Są uciążliwe, ale ich tępienie z pomocą oprysków może zaszkodzić również pszczołom i innym pożytecznym owadom. Dlatego władze miasta nie będą organizowały akcji odkomarzania Świdnika. O jej przeprowadzenie wnioskowało trzech radnych.
Interpelację w sprawie odkomarzania złożyli radni Marcin Magier, Kazimierz Bachanek i Włodzimierz Radek. Zwracali się w niej o przeprowadzenie w Świdniku punktowych oprysków. „Tegoroczne warunki pogodowe sprawiły, że populacja komarów na terenie miasta jest bardzo wysoka. Fakt ten powoduje, iż przebywanie na zewnątrz jest bardzo uciążliwe, natomiast w porze wieczornej problem ten dodatkowo się nasila” – napisali radni.

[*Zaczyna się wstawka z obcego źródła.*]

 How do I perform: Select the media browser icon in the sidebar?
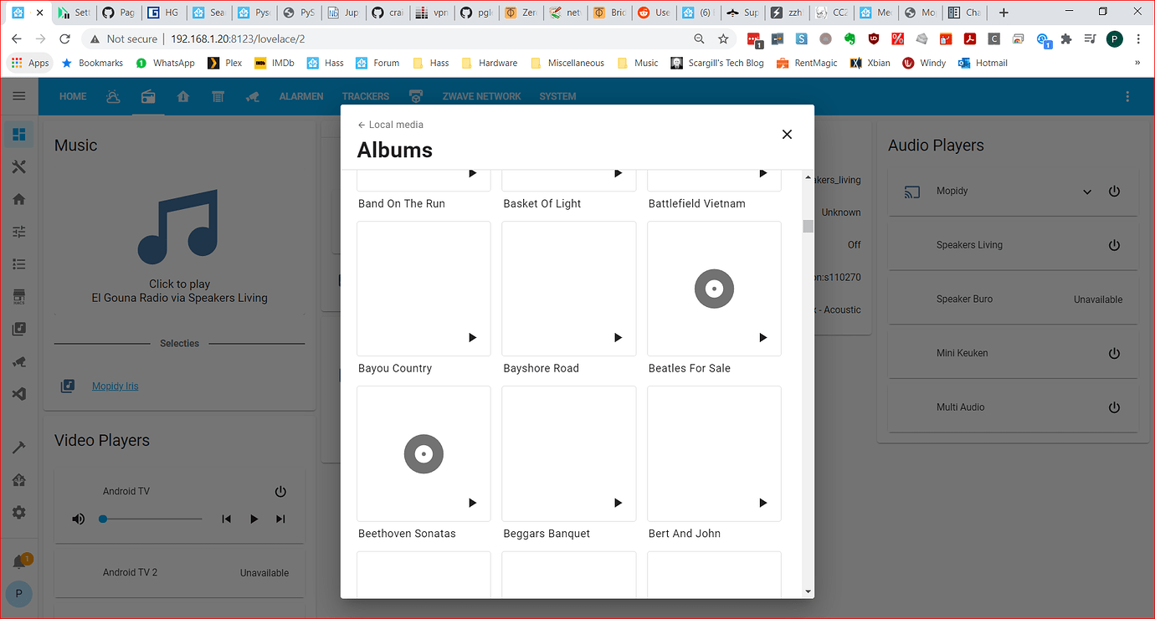coord(18,328)
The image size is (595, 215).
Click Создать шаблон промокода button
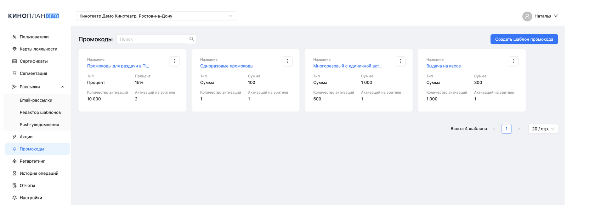pos(524,39)
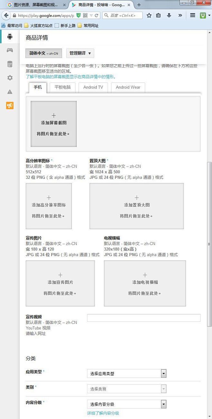Open Firefox hamburger menu
The height and width of the screenshot is (419, 212).
pos(192,15)
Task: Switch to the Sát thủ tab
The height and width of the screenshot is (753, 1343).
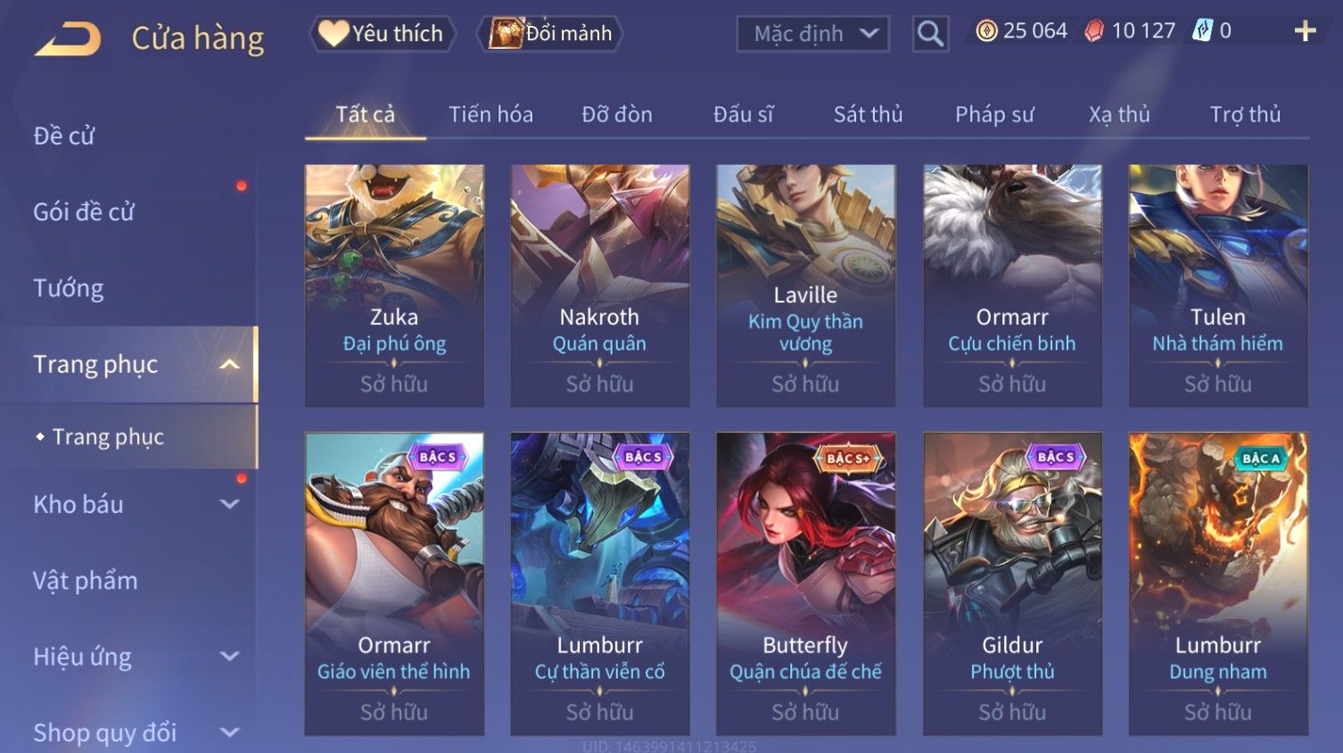Action: 868,114
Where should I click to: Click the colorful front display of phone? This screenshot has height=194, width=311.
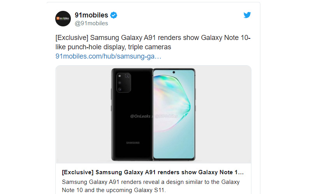pyautogui.click(x=174, y=114)
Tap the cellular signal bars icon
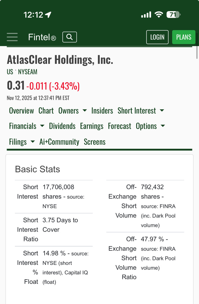The width and height of the screenshot is (199, 304). (x=146, y=14)

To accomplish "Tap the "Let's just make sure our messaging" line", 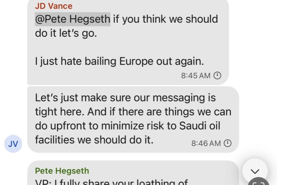I will pyautogui.click(x=125, y=98).
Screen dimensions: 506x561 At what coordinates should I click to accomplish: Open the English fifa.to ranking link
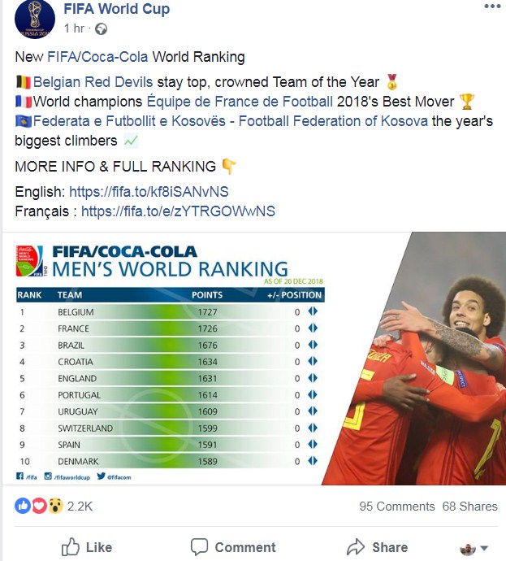149,192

Tłumaczyli również, że komary są najbardziej kłopotliwe zwłaszcza dla mieszkańców osiedla Brzeziny, których bloki są zlokalizowane w sąsiedztwie terenów zalewanych podczas dużych opadów. Radni zwrócili się o przeprowadzenie akcji odkomarzania, ale przy zachowaniu odpowiednich odległości od łąk kwietnych, pasiek czy domków dla owadów. W interpelacji wnioskowali również o podanie kosztów takich oprysków i skutków, jakie mogłyby mieć dla mieszkańców i środowiska.
Szybko się okazało, że oprysków nie będzie. Przedstawiciele ratusza obawiają się, że chemiczne zwalczanie komarów mogłoby się przyczynić również do unicestwienia pożytecznych owadów.
– Brak selektywnych środków, oprócz degradacji populacji komarów powoduje niszczenie pszczół, innych zapylaczy oraz pozostałych pożytecznych owadów. Jako Gmina Przyjazna Pszczołom, podejmująca szereg działań proekologicznych, nie możemy sobie na to pozwolić – tłumaczy burmistrz Waldemar Jakson.
Przedstawiciele ratusza dodają również, że uciążliwość komarów dla mieszkańców jest czasowa. Poprawa pogody jeszcze zmniejszy ten problem.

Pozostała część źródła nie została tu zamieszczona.